Paul only said that an elder must be a husband of one wife (or a one-woman
man) and yet expansions of the requirement have been expounded to cover a
large variety of areas and conditions. Since the issue of divorce and
remarriage has become such a critical problem, churches should re-evaluate
their positions and seek to avoid exaggerations of biblical qualifications.
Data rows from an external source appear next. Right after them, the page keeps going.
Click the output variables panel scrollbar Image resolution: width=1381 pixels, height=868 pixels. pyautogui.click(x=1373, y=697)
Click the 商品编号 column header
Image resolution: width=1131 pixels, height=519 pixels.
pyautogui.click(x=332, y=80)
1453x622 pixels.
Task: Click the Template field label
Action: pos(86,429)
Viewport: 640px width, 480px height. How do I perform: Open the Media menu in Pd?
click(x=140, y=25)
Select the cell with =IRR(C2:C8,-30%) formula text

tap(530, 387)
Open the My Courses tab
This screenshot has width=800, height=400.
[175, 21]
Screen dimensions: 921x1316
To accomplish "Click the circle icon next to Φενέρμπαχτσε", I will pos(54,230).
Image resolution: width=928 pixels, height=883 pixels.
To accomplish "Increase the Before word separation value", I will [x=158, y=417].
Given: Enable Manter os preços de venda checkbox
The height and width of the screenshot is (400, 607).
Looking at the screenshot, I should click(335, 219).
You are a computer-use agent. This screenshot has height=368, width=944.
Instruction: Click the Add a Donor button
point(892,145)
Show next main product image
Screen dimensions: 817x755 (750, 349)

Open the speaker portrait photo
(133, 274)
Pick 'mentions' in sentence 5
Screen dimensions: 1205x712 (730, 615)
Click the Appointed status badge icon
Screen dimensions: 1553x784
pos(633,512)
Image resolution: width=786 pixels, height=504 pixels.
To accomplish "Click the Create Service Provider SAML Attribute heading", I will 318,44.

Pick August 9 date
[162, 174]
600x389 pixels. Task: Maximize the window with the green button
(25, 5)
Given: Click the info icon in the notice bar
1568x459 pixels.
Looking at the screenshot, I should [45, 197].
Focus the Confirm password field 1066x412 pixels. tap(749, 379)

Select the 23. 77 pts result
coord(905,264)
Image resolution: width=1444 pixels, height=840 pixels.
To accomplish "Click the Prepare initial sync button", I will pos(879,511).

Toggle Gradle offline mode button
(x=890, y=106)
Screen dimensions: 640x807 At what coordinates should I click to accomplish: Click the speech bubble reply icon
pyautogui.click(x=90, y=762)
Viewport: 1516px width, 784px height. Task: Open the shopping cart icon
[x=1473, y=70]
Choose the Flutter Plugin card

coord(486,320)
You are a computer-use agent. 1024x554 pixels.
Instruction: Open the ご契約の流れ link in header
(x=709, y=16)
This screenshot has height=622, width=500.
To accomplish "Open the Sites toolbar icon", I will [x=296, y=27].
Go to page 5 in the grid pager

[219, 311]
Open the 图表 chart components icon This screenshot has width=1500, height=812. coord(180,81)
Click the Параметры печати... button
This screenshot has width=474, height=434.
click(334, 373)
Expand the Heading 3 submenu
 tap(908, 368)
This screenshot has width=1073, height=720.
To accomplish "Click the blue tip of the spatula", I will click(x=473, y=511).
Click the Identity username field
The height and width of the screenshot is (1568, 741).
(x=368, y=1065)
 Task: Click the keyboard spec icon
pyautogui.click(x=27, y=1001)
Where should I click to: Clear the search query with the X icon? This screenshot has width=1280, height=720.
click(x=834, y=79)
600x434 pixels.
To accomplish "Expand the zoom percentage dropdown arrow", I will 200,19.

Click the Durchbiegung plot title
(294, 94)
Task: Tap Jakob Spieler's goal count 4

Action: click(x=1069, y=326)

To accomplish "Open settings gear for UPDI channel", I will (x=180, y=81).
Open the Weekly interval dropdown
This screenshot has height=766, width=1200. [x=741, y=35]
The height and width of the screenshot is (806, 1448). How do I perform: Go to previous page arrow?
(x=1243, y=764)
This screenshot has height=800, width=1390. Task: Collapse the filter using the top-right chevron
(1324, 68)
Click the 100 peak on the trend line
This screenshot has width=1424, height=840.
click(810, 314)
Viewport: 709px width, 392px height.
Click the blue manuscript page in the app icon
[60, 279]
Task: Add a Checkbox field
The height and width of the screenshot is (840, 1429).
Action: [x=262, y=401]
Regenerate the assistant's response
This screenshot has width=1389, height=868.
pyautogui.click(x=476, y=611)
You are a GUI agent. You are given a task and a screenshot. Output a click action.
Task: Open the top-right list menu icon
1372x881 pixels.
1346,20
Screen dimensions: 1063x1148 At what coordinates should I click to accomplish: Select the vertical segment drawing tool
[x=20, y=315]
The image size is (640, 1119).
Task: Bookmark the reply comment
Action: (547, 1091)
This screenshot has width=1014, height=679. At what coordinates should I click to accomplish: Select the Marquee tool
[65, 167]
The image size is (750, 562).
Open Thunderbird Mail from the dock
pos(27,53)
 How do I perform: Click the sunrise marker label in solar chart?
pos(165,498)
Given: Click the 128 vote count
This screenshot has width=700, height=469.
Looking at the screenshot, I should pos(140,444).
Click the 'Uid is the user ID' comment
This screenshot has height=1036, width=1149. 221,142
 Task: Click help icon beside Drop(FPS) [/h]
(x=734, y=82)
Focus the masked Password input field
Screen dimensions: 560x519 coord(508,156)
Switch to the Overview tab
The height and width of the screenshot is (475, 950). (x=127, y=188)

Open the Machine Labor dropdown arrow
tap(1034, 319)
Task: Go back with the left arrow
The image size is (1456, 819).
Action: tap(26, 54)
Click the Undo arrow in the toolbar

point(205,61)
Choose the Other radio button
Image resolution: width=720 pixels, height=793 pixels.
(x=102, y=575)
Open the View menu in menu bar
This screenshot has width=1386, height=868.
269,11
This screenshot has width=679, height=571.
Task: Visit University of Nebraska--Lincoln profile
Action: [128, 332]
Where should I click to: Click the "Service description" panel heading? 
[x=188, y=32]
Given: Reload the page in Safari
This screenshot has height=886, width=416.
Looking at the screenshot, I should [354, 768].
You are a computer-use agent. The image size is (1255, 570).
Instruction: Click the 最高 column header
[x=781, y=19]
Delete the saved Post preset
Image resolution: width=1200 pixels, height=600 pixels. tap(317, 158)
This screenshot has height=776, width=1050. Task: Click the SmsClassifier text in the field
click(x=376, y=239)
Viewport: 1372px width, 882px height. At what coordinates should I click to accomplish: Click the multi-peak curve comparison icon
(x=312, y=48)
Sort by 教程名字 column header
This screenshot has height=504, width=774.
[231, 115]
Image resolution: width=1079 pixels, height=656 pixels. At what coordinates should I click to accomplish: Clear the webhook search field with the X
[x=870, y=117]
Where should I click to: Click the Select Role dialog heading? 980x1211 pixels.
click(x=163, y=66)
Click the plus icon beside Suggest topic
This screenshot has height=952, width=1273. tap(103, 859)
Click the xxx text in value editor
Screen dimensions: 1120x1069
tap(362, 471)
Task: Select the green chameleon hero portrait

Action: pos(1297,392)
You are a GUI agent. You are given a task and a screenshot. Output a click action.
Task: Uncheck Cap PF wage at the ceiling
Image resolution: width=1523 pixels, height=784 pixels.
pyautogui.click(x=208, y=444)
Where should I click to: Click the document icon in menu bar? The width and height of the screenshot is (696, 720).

As to whether this phrase is actually concerned with a divorced man
remarrying is still highly questionable and dogmatic assumptions should be
guarded. Though it may possibly be a prohibition against a man marrying a
second wife and holding the office of either elder or deacon, there remains
another alternative which seems better grammatically, biblically, and
FAITHFUL TO ONE’S WIFE
This view holds that the translation “husband of one wife” is not the best
understanding of the Greek phrase “mias gunaikos andra,” but that it should be
translated “a man of one woman” or “a one woman man.” This understanding
emphasizes the character of the man rather than his marital status. Thus even
a single man or a man who has been married only once must demonstrate that he
is not a ‘playboy” or flirtatious, but that he is stable and mature in
character toward his wife or other females. A man who demonstrates a
character of loyalty and trustworthiness in such personal relationships is
qualified in this area. He, being a one-woman type of man, can be placed in
this high position and trusted to deal in maturity and with discretion in a
situation involving female members. This view shifts the emphasis away from
an event that took place in a man’s life before his conversion and properly
concentrates on the character and quality of his life at the time of his
consideration for this high office.
Paul’s Emphasis on Character
The importance of understanding what Paul means by a “one-woman man” is
critical. The lives and Christian service of hundreds of Christian men are
affected by one’s view. It may be safer simply to offer an impersonal and
broad judgment forbidding any one who is divorced (or married to someone who
has been divorced) to enter Bible colleges, seminaries, or Christian
organizations, or to hold church offices. But this approach is impersonal and
possibly unjust and comes close to being apathetic toward God’s standards. In
an age when almost half of American marriages end in divorce, each church,
school, and other Christian organization should offer consistent and honest
instruction concerning the role and position of these divorced men who are
brought to new birth by God’s saving mercy, who are cleansed and made new by
Christ’s blood, and who are instructed to serve their Lord. These
instructions must not be based on emotional overreaction to the world’s
immorality, but rather on true grammatical, contextual, historical, and
A ONE-WOMAN KIND OF MAN
Paul’s instruction includes only three words, “mias gunaikos andra,” as one of
several requirements for being an elder (1 Tim. 3:2; Titus 1;6) or a deacon (1
Tim. 3:12, where the pl. “andres” is used). “Gune” refers to any adult
female, including wives and widows. 7 The King James Version translates it
“woman” 129 times and “wife” 92 times. 8 The noun “gunaikos” is in the
genitive and therefore deals with attribution. It may refer to relationship
or quality, for “the genitive defines by attributing a quality or relationship
to the noun which it modifies.” 9 Dana and Mantey define the genitive as
“the case which specifies with reference to class or kind.” 10 The genitive
here is used to define or describe the noun “aner.”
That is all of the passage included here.